Tuesday 7 April 2009

Increase Sales! and other lies to justify IT

"The website for the ten million pound sales campaign with this partner will take just two days effort to develop!" appealed the sales leader to the Star Chamber for technology project justification.

"This is not going to increase our revenue by one pound" said the CEO. "Our web developers' time is better spent on other projects. Next proposal..."

The CEO was right. The addressable sales opportunity was not going to get any bigger because of the website. The website was not going to reduce the sales force assigned to the program.

It is all too easy to justify benefits as simply increased sales. It is the easiest way to get a big number on the benefit side. And the easiest trap to fall into for a business case.

(A search on Amazon shows that there are 127 books with "increase sales" in the title, bought by sales people who justify the purchase as "cost £20, benefit increased sales".

They are written by very canny salespeople who have discovered the benefits of scalability: If they sell then their income is limited by the number of hours in their day. If they write a book on selling then their income is no longer limited by their time but the marketablity of their ideas.)

So if you use "increased sales" as one of your benefits look long and hard at it.
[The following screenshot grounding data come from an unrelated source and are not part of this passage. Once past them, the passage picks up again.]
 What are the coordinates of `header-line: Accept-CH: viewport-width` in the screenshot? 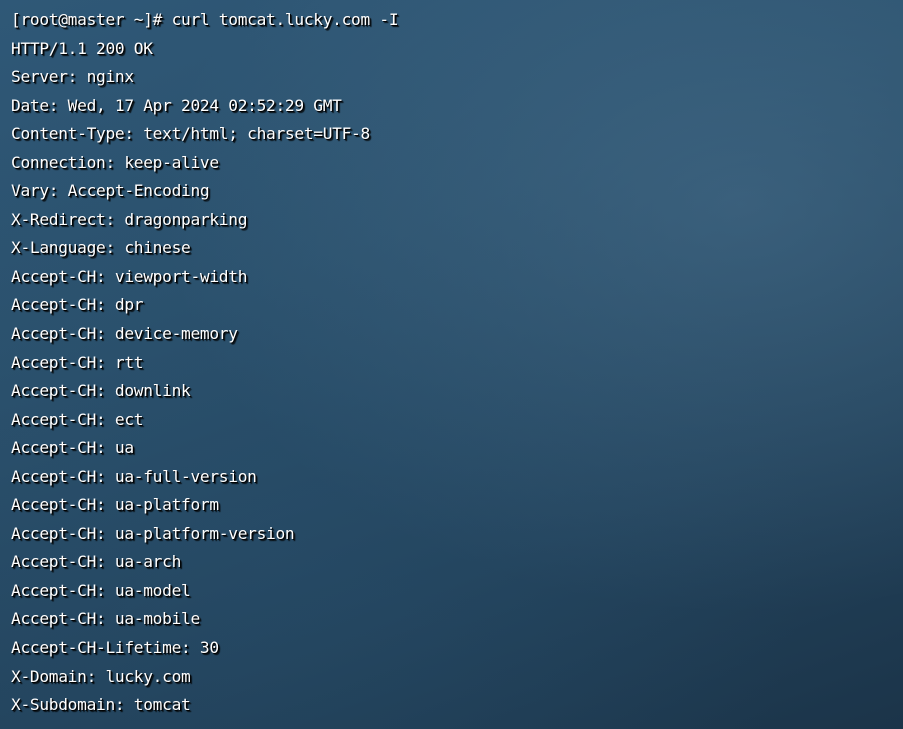 It's located at (130, 276).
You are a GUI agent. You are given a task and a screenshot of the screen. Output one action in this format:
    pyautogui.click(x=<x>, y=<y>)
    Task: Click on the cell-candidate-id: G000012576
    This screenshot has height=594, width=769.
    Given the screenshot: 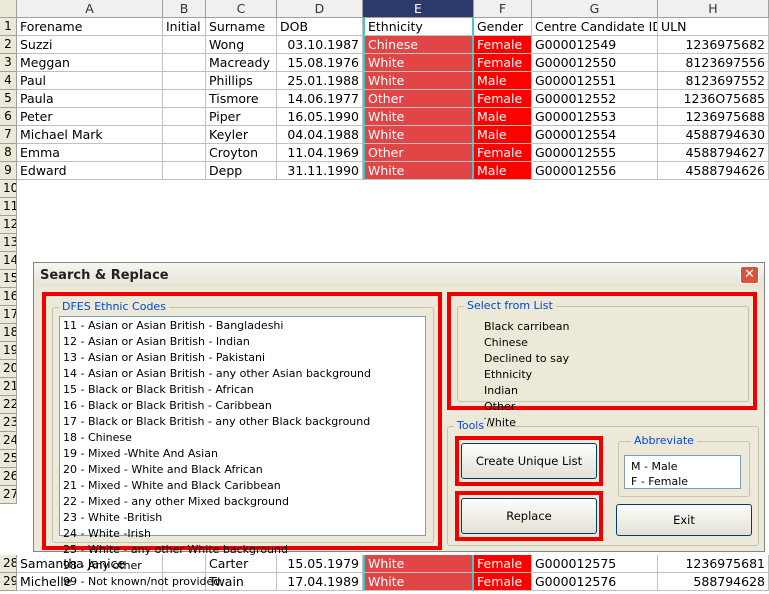 What is the action you would take?
    pyautogui.click(x=595, y=582)
    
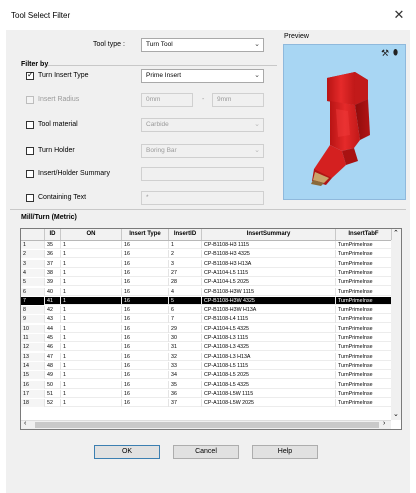  Describe the element at coordinates (269, 404) in the screenshot. I see `cell-insert-summary: CP-A1108-L5W 2025` at that location.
  • The benefits of the process improvement are not the total sales increase – but the increase in net revenue, after allowing for the full cost of sales and marketing and all other overheads.
  • It is essential that there is a clear link between the increase in sales revenue and sales process improvement. It is not enough to attribute the increase in sales revenue in the current year to the process change. You should provide some firm and auditable types of deals or specific sales that can be justified and backed by sales management - who will need to ensure that the specific sales revenues have not been double counted for benefits or commission elsewhere.
  • If you have an innovative sales channel then you need to make sure that you allow for any loss of sales revenue from other channels.

If you don't have the specific link from the process improvement to the benefit the risk is all to clear in the current economic climate: The process is implemented but because of the global recession sales fall. Now where is the benefit in that?